- [Data to process]:
BEGIN
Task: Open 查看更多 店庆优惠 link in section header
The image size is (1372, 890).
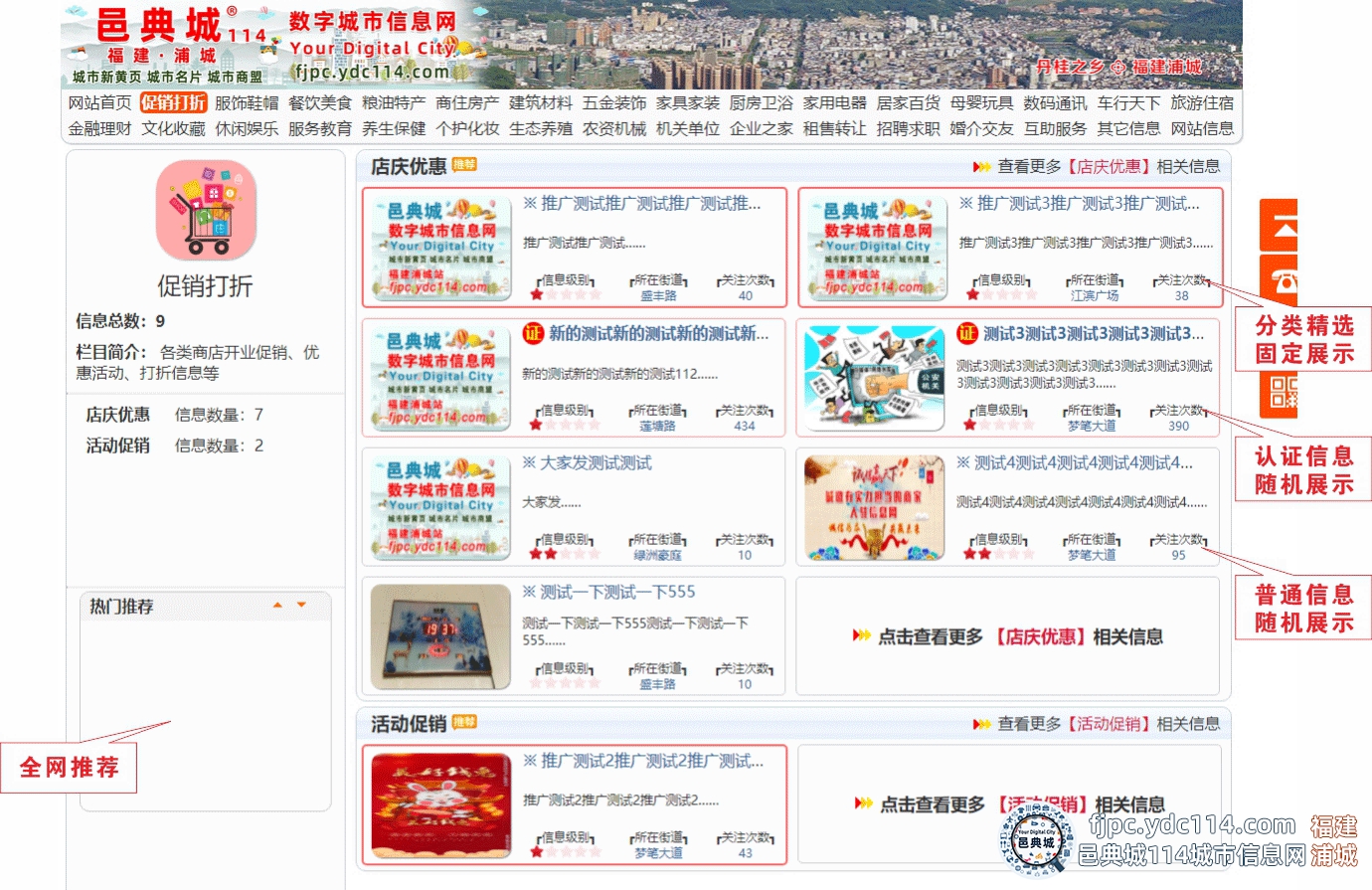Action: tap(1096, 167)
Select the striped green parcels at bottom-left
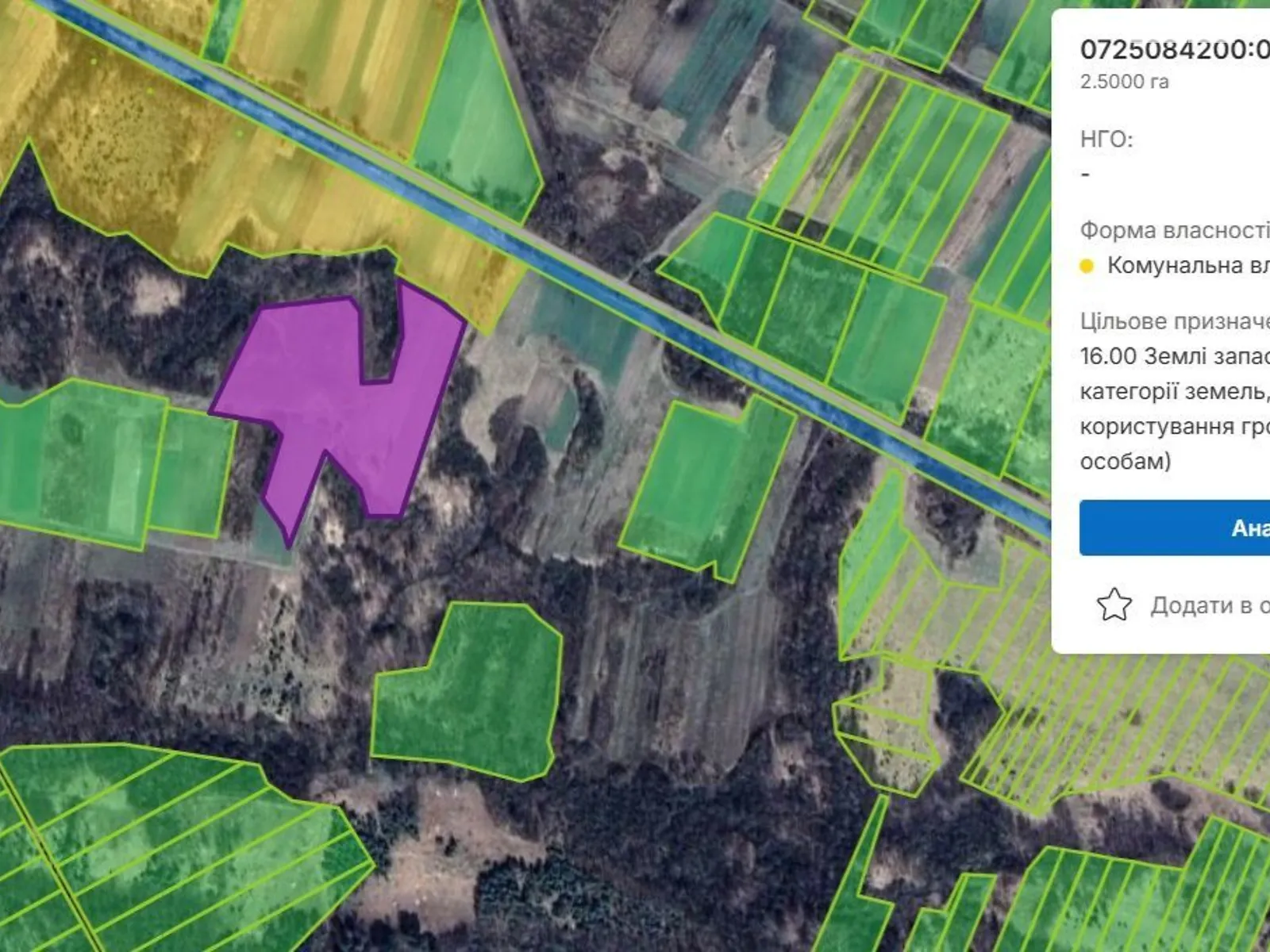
END
BEGIN
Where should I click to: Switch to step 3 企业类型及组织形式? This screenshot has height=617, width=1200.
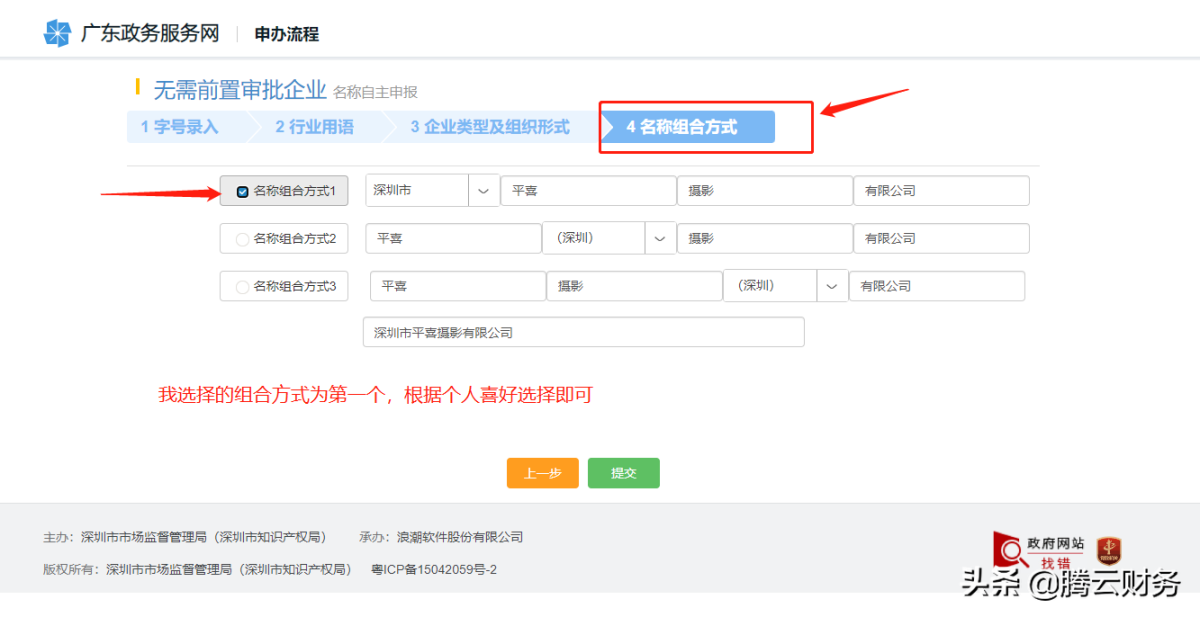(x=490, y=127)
END
- [Exercise directions]: Your answer is the exact run of lines above from the one with "Task: Open 查看更多 店庆优惠 link in section header" through the one with "Select the striped", both ends included, minus any picture.

- [Solution to the exercise]:
Task: Open 查看更多 店庆优惠 link in section header
The image size is (1372, 890).
Action: tap(1096, 167)
Select the striped green parcels at bottom-left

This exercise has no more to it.